Task instructions.
Each line from the start of the entries through the line that contains "Task: Click the newspaper" should be output exactly, please.
BEGIN Records provided
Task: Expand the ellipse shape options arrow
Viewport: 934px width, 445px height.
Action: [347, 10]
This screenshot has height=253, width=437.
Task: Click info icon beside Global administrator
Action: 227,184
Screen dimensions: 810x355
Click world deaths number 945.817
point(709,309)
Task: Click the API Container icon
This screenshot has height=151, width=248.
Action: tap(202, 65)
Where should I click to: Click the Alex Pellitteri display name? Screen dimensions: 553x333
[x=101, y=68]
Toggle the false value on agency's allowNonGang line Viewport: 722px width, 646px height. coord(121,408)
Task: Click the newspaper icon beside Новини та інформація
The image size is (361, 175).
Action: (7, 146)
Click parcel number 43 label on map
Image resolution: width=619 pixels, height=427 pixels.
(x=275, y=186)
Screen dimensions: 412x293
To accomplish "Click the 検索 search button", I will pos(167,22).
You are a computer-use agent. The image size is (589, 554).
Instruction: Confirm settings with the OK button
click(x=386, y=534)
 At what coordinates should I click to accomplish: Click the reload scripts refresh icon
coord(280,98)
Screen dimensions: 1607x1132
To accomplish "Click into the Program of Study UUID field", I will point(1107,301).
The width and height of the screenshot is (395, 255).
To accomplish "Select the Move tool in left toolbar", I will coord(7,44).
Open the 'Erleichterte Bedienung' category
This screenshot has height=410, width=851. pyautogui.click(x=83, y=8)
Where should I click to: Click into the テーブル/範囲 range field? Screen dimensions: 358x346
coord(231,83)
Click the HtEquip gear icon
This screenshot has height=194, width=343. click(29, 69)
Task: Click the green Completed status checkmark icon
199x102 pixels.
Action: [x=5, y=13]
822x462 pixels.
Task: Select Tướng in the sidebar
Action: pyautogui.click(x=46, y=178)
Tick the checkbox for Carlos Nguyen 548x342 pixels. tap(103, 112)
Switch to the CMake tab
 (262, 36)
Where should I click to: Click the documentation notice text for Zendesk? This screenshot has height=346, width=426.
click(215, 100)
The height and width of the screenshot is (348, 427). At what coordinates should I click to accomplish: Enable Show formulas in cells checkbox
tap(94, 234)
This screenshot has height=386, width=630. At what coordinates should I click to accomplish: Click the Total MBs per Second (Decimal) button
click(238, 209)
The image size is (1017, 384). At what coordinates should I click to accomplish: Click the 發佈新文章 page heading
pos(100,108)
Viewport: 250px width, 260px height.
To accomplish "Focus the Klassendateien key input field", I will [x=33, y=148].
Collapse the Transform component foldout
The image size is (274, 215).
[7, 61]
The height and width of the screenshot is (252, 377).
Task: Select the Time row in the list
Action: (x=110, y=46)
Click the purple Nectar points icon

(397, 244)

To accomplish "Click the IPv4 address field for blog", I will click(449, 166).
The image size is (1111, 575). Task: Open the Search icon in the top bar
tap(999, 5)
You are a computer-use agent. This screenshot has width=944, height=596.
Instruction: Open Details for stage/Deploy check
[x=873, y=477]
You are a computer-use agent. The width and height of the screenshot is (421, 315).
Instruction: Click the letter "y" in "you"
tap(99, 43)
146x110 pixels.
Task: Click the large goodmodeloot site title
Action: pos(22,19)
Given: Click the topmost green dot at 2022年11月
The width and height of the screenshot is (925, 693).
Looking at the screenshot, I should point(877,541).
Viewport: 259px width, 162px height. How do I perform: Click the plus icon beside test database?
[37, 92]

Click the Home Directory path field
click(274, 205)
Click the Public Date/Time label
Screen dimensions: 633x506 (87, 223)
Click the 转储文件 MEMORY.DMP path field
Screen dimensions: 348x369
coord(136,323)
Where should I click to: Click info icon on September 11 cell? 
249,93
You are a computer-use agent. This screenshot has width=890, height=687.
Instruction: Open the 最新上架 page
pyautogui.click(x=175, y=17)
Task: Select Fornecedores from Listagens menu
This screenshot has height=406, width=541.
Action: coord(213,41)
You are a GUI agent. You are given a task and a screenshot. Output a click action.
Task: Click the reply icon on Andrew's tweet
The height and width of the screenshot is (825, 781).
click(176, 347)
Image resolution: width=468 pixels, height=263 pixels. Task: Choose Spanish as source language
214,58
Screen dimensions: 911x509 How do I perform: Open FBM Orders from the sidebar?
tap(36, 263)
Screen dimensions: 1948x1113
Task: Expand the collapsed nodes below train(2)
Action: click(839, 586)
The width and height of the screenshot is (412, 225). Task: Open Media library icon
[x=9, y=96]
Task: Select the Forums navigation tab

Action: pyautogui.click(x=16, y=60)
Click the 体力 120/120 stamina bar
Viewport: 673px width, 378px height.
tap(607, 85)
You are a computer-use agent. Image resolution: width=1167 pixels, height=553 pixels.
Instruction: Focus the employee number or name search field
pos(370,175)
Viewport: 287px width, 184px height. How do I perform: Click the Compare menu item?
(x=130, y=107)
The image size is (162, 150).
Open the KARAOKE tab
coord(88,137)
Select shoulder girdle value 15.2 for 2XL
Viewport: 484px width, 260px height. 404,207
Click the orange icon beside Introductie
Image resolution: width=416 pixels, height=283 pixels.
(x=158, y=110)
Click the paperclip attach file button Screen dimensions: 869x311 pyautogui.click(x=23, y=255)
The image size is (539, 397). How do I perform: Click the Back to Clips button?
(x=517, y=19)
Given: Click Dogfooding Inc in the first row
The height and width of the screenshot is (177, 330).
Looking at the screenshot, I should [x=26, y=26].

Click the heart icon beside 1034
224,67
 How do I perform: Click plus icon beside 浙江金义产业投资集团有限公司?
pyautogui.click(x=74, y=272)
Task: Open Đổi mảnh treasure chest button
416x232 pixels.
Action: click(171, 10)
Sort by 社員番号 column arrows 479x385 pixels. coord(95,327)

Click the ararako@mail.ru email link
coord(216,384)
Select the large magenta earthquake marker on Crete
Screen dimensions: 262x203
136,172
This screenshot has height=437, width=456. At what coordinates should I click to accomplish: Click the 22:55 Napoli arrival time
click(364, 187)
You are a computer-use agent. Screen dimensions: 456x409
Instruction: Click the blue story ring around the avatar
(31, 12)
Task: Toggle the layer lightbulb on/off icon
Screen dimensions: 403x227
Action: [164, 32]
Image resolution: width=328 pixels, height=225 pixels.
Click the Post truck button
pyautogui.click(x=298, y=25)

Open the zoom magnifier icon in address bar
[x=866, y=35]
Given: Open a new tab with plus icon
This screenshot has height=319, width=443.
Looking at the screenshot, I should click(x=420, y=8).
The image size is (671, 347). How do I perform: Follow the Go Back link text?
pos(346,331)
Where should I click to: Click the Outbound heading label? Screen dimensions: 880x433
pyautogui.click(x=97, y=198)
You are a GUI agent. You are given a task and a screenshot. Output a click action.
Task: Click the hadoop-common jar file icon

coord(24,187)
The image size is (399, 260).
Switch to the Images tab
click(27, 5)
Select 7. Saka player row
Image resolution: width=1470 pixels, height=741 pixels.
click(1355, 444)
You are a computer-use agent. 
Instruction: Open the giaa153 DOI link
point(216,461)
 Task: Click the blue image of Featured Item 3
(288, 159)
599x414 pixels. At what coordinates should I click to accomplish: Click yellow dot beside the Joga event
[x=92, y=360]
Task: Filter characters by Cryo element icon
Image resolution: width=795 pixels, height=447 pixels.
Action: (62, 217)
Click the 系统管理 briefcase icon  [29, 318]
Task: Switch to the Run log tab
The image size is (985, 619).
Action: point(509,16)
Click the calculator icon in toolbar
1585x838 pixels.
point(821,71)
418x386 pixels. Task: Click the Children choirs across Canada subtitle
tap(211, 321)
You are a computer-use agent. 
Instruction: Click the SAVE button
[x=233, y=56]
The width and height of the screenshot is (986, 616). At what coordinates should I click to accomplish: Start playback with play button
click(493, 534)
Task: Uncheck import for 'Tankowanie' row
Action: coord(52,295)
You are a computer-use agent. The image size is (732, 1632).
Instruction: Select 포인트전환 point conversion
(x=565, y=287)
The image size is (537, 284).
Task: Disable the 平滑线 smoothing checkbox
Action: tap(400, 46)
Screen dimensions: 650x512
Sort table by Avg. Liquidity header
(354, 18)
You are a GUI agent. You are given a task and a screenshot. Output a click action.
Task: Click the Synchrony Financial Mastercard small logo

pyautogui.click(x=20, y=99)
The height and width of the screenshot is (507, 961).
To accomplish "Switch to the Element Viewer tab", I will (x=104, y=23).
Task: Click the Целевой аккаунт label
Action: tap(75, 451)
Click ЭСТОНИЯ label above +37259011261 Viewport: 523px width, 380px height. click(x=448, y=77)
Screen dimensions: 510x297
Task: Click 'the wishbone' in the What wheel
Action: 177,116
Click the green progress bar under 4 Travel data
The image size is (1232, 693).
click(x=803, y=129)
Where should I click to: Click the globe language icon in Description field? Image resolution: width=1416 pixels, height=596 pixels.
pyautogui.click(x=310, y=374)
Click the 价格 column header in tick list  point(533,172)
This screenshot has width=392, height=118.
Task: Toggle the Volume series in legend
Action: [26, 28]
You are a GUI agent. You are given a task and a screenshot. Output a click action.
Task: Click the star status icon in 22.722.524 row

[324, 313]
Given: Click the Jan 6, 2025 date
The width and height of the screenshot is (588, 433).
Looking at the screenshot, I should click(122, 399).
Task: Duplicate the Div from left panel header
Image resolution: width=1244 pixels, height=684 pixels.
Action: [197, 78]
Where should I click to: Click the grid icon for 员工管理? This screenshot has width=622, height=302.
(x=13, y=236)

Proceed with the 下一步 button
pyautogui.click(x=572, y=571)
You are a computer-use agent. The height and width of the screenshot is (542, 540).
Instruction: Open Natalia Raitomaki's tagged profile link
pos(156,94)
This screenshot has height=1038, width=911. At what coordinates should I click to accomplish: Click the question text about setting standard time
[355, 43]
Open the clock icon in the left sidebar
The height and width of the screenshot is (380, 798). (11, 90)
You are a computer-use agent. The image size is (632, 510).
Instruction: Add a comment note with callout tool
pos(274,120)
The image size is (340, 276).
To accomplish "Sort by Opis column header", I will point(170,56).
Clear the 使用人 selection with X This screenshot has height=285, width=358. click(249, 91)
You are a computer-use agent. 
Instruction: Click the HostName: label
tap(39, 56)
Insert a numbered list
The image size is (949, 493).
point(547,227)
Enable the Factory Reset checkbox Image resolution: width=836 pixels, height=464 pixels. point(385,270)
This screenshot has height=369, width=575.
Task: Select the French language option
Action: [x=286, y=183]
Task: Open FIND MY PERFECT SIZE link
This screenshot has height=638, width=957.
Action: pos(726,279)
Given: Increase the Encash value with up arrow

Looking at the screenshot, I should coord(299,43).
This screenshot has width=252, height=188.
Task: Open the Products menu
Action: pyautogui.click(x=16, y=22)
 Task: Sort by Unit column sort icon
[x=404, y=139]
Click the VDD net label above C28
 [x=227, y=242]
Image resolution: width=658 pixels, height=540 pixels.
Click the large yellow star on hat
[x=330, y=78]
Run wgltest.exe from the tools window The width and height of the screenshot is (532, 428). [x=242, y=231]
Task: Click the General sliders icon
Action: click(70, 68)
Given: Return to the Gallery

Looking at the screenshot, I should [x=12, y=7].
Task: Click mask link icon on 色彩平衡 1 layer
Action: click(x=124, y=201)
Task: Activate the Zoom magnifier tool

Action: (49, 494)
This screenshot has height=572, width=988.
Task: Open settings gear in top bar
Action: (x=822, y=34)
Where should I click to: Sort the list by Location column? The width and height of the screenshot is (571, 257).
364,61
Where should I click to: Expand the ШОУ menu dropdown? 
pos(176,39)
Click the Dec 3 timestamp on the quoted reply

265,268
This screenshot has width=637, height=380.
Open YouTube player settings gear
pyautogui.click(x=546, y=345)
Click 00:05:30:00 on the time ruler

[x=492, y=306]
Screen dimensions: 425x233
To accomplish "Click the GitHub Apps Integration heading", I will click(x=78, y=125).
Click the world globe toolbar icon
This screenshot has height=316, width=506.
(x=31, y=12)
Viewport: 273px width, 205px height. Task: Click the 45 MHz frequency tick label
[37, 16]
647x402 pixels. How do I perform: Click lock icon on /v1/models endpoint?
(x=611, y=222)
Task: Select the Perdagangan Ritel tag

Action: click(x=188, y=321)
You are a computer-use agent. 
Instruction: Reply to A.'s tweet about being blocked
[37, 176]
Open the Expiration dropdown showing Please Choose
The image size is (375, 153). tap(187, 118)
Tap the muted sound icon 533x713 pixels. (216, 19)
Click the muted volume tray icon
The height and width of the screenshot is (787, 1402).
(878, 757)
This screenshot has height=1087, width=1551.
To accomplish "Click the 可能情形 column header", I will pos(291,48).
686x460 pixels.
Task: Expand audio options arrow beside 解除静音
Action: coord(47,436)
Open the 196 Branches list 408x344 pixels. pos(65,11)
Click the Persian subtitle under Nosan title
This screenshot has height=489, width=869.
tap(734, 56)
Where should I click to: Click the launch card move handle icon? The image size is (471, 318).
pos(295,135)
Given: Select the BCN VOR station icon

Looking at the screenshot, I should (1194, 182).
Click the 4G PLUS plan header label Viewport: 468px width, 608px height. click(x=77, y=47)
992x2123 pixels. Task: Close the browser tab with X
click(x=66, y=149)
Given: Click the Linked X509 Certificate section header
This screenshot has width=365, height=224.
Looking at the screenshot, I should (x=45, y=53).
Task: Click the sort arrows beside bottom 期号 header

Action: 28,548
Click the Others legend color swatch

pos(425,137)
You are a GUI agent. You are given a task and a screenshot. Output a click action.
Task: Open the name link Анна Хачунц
END Records provided
Answer box.
Task: Expand the ellipse shape options arrow
Viewport: 934px width, 445px height.
Action: [347, 10]
This screenshot has height=253, width=437.
Task: Click info icon beside Global administrator
Action: 227,184
Screen dimensions: 810x355
Click world deaths number 945.817
point(709,309)
Task: Click the API Container icon
This screenshot has height=151, width=248.
Action: tap(202, 65)
Where should I click to: Click the Alex Pellitteri display name? Screen dimensions: 553x333
[x=101, y=68]
Toggle the false value on agency's allowNonGang line Viewport: 722px width, 646px height. coord(121,408)
Task: Click the newspaper icon beside Новини та інформація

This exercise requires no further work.